▶ [PROBLEM DESCRIPTION]:
Print the listing below exactly.
.....
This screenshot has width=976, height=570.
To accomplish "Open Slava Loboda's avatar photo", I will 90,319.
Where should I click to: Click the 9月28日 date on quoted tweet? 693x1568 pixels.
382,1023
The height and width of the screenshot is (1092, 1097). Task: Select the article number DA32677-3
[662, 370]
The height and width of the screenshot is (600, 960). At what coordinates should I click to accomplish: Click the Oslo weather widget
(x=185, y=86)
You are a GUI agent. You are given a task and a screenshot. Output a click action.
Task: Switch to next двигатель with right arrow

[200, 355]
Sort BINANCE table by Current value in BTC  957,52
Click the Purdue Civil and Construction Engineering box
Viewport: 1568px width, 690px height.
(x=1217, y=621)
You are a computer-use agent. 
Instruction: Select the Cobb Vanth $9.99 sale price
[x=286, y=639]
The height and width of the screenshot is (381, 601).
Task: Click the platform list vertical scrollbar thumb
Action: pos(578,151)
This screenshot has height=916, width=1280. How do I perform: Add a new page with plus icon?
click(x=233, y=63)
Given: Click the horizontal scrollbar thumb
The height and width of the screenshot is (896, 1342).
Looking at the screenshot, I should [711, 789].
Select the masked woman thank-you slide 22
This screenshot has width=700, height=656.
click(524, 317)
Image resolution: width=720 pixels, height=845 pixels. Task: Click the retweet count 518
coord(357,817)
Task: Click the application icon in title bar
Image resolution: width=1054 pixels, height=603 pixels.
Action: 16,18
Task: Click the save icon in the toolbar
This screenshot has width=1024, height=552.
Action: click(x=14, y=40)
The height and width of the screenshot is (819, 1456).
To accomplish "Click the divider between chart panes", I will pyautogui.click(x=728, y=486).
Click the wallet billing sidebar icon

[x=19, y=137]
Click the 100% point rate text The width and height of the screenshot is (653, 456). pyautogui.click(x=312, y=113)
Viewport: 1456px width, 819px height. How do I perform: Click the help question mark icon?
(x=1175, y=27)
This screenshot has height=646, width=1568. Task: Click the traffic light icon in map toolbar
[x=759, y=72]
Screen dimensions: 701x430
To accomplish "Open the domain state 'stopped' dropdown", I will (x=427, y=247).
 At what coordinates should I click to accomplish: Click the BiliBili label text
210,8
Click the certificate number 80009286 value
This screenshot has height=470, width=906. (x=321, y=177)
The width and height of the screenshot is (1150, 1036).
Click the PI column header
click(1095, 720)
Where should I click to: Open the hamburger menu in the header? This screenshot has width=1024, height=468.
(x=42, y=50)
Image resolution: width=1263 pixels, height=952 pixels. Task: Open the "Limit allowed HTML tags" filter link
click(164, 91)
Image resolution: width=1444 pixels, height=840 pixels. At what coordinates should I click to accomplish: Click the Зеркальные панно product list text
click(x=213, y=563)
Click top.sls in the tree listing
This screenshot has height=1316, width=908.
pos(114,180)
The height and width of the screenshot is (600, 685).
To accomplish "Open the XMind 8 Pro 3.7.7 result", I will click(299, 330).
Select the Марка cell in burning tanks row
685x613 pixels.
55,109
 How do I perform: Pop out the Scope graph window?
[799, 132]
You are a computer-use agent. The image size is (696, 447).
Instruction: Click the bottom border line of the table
.....
▶ [WRITTEN REPLY]:
This screenshot has width=976, height=570.
To accomplish "Open Slava Loboda's avatar photo", I will 90,319.
Where should I click to: Click the 9月28日 date on quoted tweet? 693x1568 pixels.
382,1023
The height and width of the screenshot is (1092, 1097). Task: Select the article number DA32677-3
[662, 370]
The height and width of the screenshot is (600, 960). At what coordinates should I click to accomplish: Click the Oslo weather widget
(x=185, y=86)
You are a GUI agent. You are given a task and a screenshot. Output a click action.
Task: Switch to next двигатель with right arrow

[200, 355]
Sort BINANCE table by Current value in BTC  957,52
Click the Purdue Civil and Construction Engineering box
Viewport: 1568px width, 690px height.
(x=1217, y=621)
You are a computer-use agent. 
Instruction: Select the Cobb Vanth $9.99 sale price
[x=286, y=639]
The height and width of the screenshot is (381, 601).
Task: Click the platform list vertical scrollbar thumb
Action: pos(578,151)
This screenshot has height=916, width=1280. How do I perform: Add a new page with plus icon?
click(x=233, y=63)
Given: Click the horizontal scrollbar thumb
The height and width of the screenshot is (896, 1342).
Looking at the screenshot, I should [711, 789].
Select the masked woman thank-you slide 22
This screenshot has width=700, height=656.
click(524, 317)
Image resolution: width=720 pixels, height=845 pixels. Task: Click the retweet count 518
coord(357,817)
Task: Click the application icon in title bar
Image resolution: width=1054 pixels, height=603 pixels.
Action: 16,18
Task: Click the save icon in the toolbar
This screenshot has width=1024, height=552.
Action: click(x=14, y=40)
The height and width of the screenshot is (819, 1456).
To accomplish "Click the divider between chart panes", I will pyautogui.click(x=728, y=486).
Click the wallet billing sidebar icon

[x=19, y=137]
Click the 100% point rate text The width and height of the screenshot is (653, 456). pyautogui.click(x=312, y=113)
Viewport: 1456px width, 819px height. How do I perform: Click the help question mark icon?
(x=1175, y=27)
This screenshot has height=646, width=1568. Task: Click the traffic light icon in map toolbar
[x=759, y=72]
Screen dimensions: 701x430
To accomplish "Open the domain state 'stopped' dropdown", I will (x=427, y=247).
 At what coordinates should I click to accomplish: Click the BiliBili label text
210,8
Click the certificate number 80009286 value
This screenshot has height=470, width=906. (x=321, y=177)
The width and height of the screenshot is (1150, 1036).
Click the PI column header
click(1095, 720)
Where should I click to: Open the hamburger menu in the header? This screenshot has width=1024, height=468.
(x=42, y=50)
Image resolution: width=1263 pixels, height=952 pixels. Task: Open the "Limit allowed HTML tags" filter link
click(164, 91)
Image resolution: width=1444 pixels, height=840 pixels. At what coordinates should I click to accomplish: Click the Зеркальные панно product list text
click(x=213, y=563)
Click top.sls in the tree listing
This screenshot has height=1316, width=908.
pos(114,180)
The height and width of the screenshot is (600, 685).
To accomplish "Open the XMind 8 Pro 3.7.7 result", I will click(299, 330).
Select the Марка cell in burning tanks row
685x613 pixels.
55,109
 How do I perform: Pop out the Scope graph window?
[799, 132]
You are a computer-use agent. The image size is (696, 447).
Instruction: Click the bottom border line of the table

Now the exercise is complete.